After two years at the college, including a stint as a teaching assistant in a TCC baking class, Cheeks is ready to return to the workforce. He hopes to start in a family-style restaurant, but would ultimately like to work in an upscale restaurant or serve as a chef-in-residence, whipping up meals and delicacies for parties in the home.

“My time here I will never forget and I will push others to come here,” Cheeks said. “My nephew and granddaughter are planning culinary careers, and it’s my goal to have them start here.”

He always thought the TCC promise, “from here go anywhere,” couldn’t be true. “But now I know that it is,” Cheeks said. “Today, I can stand in front of a group and speak, or write a proposal and I’m confident in my skills. That’s what I got from TCC.”



Nurse found her calling during the holidays

Dec. 16, 2013 — Her epiphany came on Christmas morning.

Debra Hazlett sat with her husband, Thomas, in a hospital room, as he recovered from a kidney obstruction.


“It was a difficult time because it was the season of the swine flu scare, so my children were not allowed in the hospital,” Hazlett said.

During the early hours of Christmas, while walking the hushed halls of the hospital, Hazlett felt her “ah-ha” moment. “I saw people talking and working and providing care, and something clicked,” she said. “I felt like I was home and that nursing was to be my life’s work.”

Hazlett’s husband recovered, and the holidays turned into a new year with Hazlett beginning her educational journey at Tidewater Community College the following spring in 2010. On Friday, she will graduate with an associate degree of applied science in nursing. Having already passed her boards, she has begun working in the medicine/telemetry unit at Sentara Leigh Hospital.

TCC’s program came highly recommended. “My personal nurse practitioner recommended TCC’s nursing program; she said that TCC nurses are well prepared when they enter the workforce," she said.

Debra Hazlett

Hazlett embraced her studies and leadership positions. She served as vice president of the Student Nurses Association (SNA) and worked to grow the membership from three to more than 100. She also served as a member of the Student Liaison and the Accreditation committees. “I love building things, and my time at TCC enabled me to help build a solid SNA.”

Despite age differences with fellow classmates, Hazlett made lifelong friends. “The students in my cohort became like family. We studied together and supported each other,” she said.


Debra Hazlett

Five weeks into the program, Hazlett began clinical rotations in area hospitals. “We spent countless hours working under the supervision of other nurses right from the start," she said. "Every clinical confirmed that I love this work. I enjoy connecting with patients and providing the care that puts them on the road to recovery.”

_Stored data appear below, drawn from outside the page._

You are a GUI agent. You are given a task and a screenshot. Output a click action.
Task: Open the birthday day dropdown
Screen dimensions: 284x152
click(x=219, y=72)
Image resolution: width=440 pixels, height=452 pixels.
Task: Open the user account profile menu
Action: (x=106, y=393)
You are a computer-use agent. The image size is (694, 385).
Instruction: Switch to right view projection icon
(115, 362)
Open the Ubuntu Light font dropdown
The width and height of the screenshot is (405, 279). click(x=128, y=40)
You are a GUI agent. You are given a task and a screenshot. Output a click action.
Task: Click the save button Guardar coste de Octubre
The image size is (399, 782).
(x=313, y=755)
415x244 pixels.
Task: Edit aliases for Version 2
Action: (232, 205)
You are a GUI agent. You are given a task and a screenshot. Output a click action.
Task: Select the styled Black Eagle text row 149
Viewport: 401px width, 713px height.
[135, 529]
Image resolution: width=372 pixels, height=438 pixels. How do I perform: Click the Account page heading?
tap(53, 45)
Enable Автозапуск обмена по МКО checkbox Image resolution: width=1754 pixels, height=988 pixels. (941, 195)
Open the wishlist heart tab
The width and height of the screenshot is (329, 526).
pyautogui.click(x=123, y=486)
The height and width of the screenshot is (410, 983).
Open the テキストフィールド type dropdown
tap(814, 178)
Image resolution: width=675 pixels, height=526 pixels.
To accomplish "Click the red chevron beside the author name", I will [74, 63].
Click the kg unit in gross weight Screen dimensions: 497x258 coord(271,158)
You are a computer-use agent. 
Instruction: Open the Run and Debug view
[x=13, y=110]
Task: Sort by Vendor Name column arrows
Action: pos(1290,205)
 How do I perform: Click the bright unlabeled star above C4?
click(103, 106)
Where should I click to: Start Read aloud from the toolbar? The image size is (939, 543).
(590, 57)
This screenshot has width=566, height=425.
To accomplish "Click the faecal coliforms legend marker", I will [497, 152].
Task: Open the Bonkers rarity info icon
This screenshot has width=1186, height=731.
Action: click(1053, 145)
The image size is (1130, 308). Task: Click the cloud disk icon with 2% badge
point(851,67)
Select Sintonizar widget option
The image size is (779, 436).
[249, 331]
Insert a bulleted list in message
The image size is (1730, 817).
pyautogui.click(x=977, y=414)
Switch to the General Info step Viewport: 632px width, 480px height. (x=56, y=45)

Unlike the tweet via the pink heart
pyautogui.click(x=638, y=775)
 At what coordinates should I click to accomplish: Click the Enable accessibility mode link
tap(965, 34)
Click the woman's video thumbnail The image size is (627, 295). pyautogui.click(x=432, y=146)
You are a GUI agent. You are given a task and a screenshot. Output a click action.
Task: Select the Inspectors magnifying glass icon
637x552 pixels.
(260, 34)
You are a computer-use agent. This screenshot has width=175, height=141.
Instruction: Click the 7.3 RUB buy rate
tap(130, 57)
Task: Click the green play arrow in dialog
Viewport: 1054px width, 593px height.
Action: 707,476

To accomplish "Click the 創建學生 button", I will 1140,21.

The mother of three teens, Hazlett admitted balancing the academic load with family responsibilities was challenging. “I’m your typical soccer, cheer mom, so I know what it’s like to run, run, run. But I also know that no matter your age, it’s not too late to follow your dreams.”

TCC became a family affair, with Thomas studying computer aided drafting and design and daughter Kayla entering the nursing program next summer.